## EXERCISE
With the pictures removed, the data below must be transcribed in full and exactly.

## DATA SHOWN
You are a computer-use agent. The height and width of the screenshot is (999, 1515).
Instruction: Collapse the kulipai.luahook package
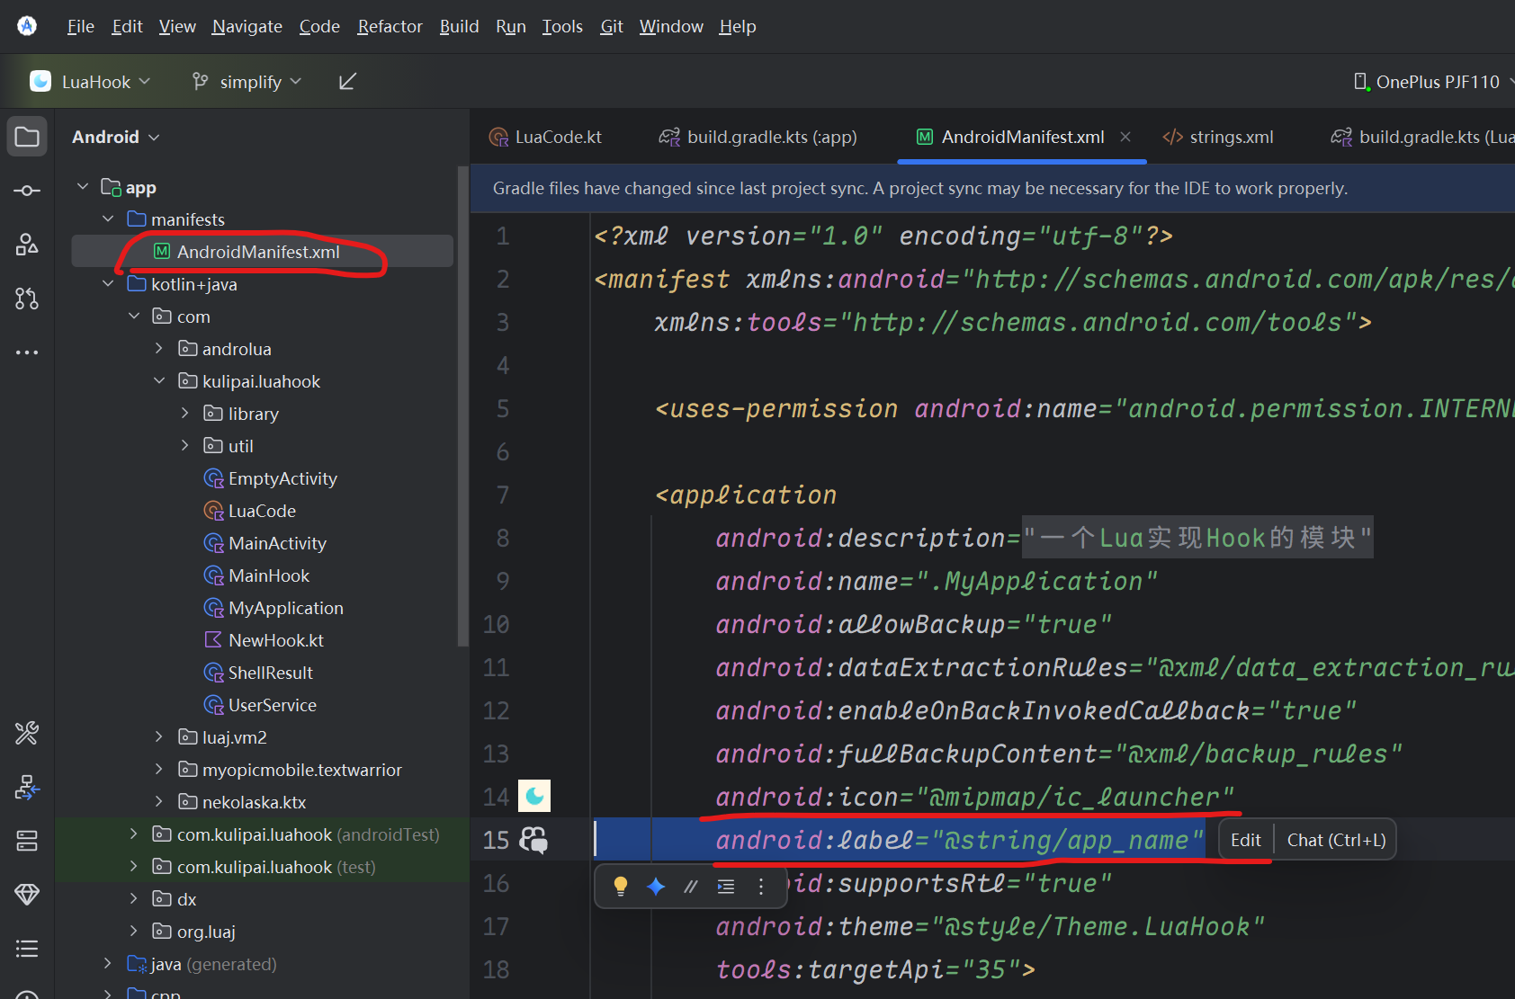click(x=159, y=381)
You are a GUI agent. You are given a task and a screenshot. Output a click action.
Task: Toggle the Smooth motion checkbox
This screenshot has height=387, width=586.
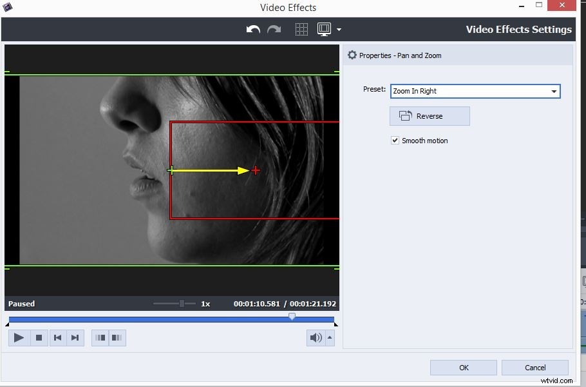pyautogui.click(x=395, y=140)
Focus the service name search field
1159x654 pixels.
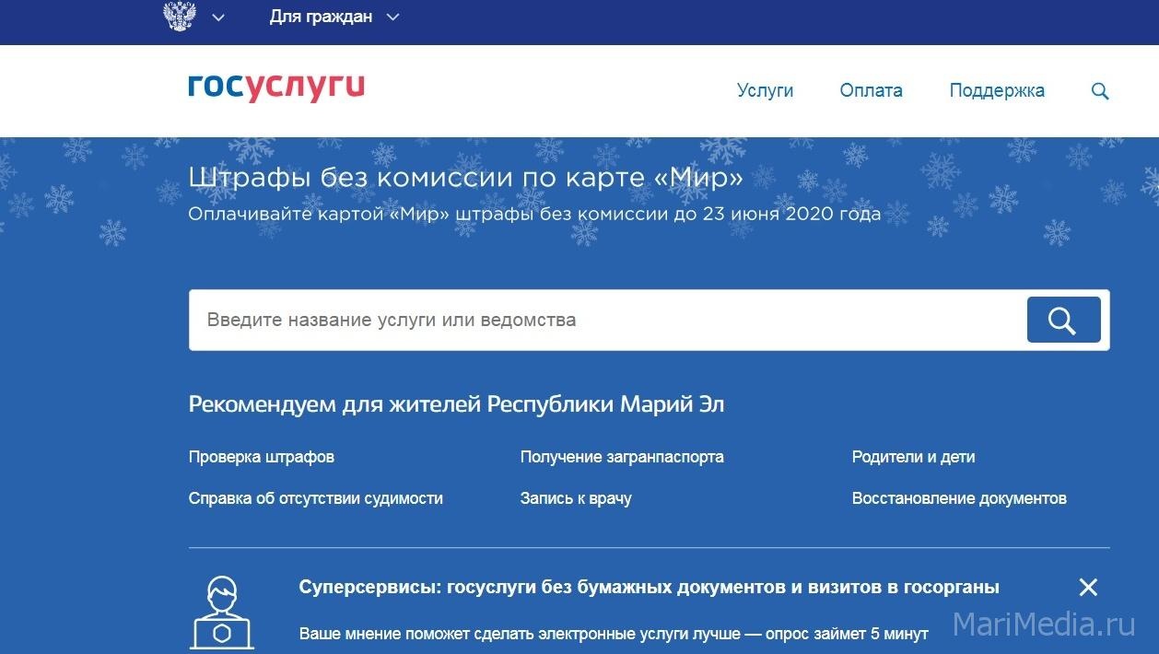point(603,321)
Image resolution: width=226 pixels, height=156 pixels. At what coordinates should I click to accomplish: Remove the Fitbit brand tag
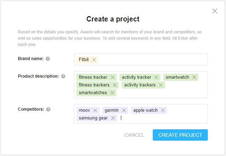pyautogui.click(x=94, y=60)
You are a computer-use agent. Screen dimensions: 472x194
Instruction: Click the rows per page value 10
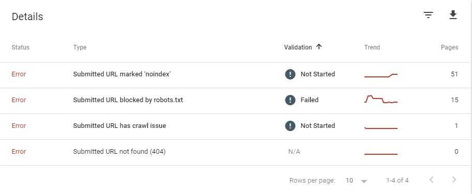coord(349,181)
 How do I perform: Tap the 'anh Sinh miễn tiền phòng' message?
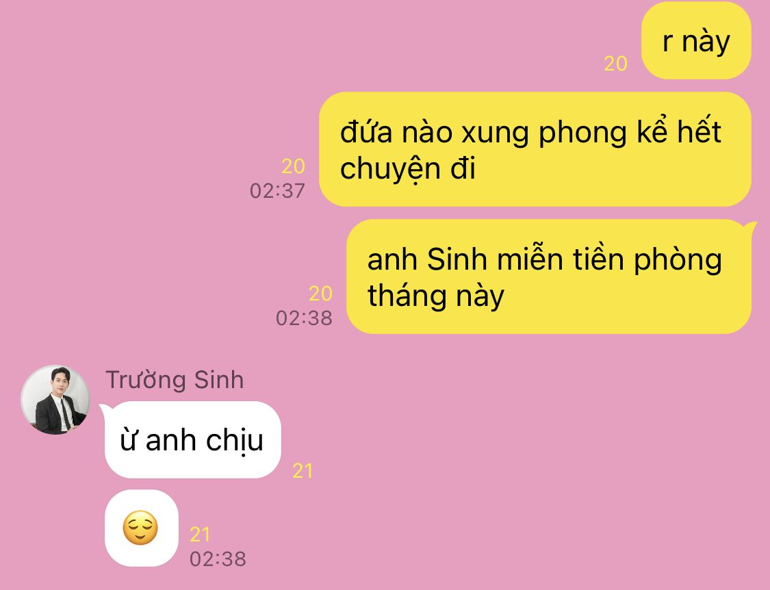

## EXPECTED ANSWER
You are a computer-use agent. The height and width of the screenshot is (999, 1515).
Instruction: Collapse the kulipai.luahook package
click(x=159, y=381)
You are a GUI agent. You are given a task and a screenshot. Output a click action.
Task: Toggle the Smooth motion checkbox
This screenshot has height=387, width=586.
pyautogui.click(x=395, y=140)
Focus the service name search field
1159x654 pixels.
point(603,321)
Image resolution: width=226 pixels, height=156 pixels. At what coordinates should I click to accomplish: Remove the Fitbit brand tag
pyautogui.click(x=94, y=60)
You are a computer-use agent. Screen dimensions: 472x194
Instruction: Click the rows per page value 10
coord(349,181)
 How do I perform: Tap the 'anh Sinh miễn tiền phòng' message?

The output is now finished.